Hello,
I ran all the three runtimes, CPU (not quantized, 32float), GPU (not quantized, 32float), and DSP (quantized, 8bit) with inception-v1 and inception-v3 graphs on Galaxy S8. In case of inception-v3 graph, the results meets the expectation i.e. DSP has 1.5x higher performance and 2.72x higher inferences/s/W than GPU.
However, in case of Inception-v1, GPU has 1.7x higher performance and 1.46x higher inferences/s/W than DSP. Why is that the case? Is it because, GPU has higher internal memory and can better utilize the data on-chip incase of relatively smaller inception-v1 graph?
I provided the result table below. The measured power is the load power.
S8 (performance mode) ----------- Measured unit ----------- CPU (32f) ----------- DSP (8bit) ----------- GPU (32f)

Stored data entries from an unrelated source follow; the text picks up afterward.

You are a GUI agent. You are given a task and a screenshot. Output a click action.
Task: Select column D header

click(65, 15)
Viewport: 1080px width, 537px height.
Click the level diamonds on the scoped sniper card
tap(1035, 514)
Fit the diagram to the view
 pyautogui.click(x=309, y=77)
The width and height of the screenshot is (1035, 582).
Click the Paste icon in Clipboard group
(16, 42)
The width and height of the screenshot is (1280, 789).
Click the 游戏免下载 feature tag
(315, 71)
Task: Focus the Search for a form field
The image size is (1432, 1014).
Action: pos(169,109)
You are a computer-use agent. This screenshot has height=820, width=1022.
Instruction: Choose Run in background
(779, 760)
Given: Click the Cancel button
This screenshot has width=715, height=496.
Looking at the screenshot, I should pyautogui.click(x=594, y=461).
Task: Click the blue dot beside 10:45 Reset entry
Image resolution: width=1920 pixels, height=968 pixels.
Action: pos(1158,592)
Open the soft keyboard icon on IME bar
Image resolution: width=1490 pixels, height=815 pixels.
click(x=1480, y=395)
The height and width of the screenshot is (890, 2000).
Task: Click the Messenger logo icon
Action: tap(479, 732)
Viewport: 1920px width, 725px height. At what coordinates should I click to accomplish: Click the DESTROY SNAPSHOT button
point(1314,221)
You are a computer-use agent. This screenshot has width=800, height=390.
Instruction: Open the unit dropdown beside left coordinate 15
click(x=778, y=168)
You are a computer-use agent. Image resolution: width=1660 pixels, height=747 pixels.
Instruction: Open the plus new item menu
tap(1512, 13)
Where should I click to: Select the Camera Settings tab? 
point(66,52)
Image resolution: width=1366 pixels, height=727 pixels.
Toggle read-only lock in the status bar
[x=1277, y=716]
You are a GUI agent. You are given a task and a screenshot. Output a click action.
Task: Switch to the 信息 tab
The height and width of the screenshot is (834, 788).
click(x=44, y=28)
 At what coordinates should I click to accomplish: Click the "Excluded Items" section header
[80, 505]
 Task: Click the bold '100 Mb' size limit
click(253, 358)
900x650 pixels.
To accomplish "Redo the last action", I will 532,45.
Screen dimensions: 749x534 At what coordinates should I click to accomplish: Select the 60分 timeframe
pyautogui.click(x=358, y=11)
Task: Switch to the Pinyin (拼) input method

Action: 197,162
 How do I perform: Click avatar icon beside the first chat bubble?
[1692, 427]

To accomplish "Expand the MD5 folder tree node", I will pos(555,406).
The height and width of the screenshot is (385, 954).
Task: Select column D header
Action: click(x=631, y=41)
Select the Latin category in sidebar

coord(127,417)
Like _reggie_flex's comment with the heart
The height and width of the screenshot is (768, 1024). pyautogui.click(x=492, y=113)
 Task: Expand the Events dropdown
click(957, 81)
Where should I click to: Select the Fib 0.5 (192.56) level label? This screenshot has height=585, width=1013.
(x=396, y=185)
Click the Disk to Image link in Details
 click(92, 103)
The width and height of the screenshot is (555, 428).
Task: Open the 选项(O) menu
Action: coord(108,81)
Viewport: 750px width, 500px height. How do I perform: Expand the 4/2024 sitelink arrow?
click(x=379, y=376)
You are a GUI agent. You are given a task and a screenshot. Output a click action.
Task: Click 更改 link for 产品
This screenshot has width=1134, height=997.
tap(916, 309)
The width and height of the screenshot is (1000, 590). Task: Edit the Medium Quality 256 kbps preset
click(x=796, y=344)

--------------------------------------------------------------------------------------------------------------------------------------------
Inception-v1 ----------- Img/sec ----------- 6.22 ----------- 21.94 ----------- 37.30
Inception-v1 ----------- Img/sec/W ----------- 9.80 ----------- 38.48 ----------- 56.28
--------------------------------------------------------------------------------------------------------------------------------------------
Inception-v3 ----------- Img/sec ----------- 1.33 ----------- 13.51 ----------- 9.04
Inception-v3 ----------- Img/sec/W ----------- 1.11 ----------- 24.24 ----------- 8.92
Here're similar results.
I’ve tested AlexNet and Inception V3 on SnapDragon 820 and 835 with the model files in SNPE SDK 1.2.2.
Surprisingly, average execution time revealed unexpected result:
So, I would like to add some questions on this post:
Hi,
Kindly find the response for your queries below,
1. Why is execution time on DSP different for network models?
A. The statement "The higher processing power of DSP will help my model perform better compared to GPU", is not always true.
We worked with Face Expression Recognition(FER) model built using Keras and converted to the DLC file,
Comparison of Total Inference Time for GPU and DSP draws to the conclusion that DSP performance is 60% to that of GPU. Before drawing that conclusion we also have an account of the time consumed for RPC Execute ( acts as a communicator between CPU/GPU and DSP), SNPE Accelerator and Accelerator. On considering these mentioned parameters, it looks GPU is performing better than DSP for a single/lesser number of predictions. We can choose DSP as a run time only if we required to make a higher number of predictions using the FER model.
2. Why is 820 DSP faster than 835 DSP?
A. The below posts answer your question with the detailed explanation from the Qualcomm team on the problem you are facing
https://developer.qualcomm.com/forum/qdn-forums/software/snapdragon-neural-processing-engine-sdk/34559
3. Does Qualcomm have any guide document for designing a neural network model for DSP?
A. No, Snapdragon Neural Process Engine does not require different model designs for different run times.
4. Can I get python source files for the Inception V3 used to generate the frozen graph in SDK?
A. You cannot get any intermediate files that are generated to create a DLC file.